Pull every line from the records that has the word "toolbar" in it.

● Extracted information

——————————

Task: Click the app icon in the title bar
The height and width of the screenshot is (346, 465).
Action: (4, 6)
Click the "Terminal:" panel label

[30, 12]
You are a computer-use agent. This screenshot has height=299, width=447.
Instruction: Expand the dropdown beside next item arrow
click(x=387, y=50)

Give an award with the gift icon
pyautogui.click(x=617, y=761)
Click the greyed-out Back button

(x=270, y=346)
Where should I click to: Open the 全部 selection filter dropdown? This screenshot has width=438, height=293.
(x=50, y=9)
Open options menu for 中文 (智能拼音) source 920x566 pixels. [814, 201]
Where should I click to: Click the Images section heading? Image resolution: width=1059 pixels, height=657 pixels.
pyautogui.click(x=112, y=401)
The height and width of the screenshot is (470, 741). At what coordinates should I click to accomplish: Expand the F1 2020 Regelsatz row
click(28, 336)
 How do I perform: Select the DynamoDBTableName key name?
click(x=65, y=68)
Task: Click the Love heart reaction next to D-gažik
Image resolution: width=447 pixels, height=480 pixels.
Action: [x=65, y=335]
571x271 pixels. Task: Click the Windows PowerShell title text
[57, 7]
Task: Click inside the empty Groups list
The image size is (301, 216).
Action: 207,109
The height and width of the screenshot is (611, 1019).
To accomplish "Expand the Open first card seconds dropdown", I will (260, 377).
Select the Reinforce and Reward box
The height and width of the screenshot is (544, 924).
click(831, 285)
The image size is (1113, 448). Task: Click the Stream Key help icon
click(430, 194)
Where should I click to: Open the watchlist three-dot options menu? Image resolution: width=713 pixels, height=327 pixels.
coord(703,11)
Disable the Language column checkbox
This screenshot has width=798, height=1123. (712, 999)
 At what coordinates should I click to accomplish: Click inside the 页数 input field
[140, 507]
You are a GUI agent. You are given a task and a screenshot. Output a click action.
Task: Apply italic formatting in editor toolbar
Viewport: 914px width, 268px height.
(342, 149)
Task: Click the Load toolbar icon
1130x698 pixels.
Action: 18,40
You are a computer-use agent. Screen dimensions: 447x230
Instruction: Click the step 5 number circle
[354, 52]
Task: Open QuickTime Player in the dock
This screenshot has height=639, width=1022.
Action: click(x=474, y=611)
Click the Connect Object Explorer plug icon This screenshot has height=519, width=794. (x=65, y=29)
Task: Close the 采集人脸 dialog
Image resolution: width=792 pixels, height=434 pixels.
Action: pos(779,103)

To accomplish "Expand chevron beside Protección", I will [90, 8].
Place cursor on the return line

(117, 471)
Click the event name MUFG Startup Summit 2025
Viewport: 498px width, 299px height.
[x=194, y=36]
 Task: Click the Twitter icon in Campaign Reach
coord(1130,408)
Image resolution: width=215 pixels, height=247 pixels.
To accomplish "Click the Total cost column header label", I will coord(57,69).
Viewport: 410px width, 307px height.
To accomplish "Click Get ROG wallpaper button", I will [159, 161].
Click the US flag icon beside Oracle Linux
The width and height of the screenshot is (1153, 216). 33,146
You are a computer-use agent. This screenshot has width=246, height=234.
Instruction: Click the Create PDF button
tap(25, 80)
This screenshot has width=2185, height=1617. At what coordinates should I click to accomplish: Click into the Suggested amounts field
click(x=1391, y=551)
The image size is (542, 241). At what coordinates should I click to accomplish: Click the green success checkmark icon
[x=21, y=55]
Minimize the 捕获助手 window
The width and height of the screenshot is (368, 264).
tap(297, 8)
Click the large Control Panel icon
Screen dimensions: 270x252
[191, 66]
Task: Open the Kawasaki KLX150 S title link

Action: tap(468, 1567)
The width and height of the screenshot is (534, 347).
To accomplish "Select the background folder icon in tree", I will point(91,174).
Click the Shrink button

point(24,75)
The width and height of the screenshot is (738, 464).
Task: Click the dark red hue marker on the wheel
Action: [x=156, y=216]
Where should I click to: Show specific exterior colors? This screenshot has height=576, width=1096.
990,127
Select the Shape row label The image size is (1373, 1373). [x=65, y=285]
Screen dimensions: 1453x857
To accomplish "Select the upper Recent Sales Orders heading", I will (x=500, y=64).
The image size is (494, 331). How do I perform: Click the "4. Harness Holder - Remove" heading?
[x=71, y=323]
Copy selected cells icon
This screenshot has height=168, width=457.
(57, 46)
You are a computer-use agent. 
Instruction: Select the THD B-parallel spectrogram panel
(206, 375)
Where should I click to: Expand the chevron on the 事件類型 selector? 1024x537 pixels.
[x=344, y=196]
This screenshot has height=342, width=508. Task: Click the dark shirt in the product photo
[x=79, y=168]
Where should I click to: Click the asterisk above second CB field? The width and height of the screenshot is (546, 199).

——————————

● Exercise output
Task: Apply italic formatting in editor toolbar
Task: Click the Load toolbar icon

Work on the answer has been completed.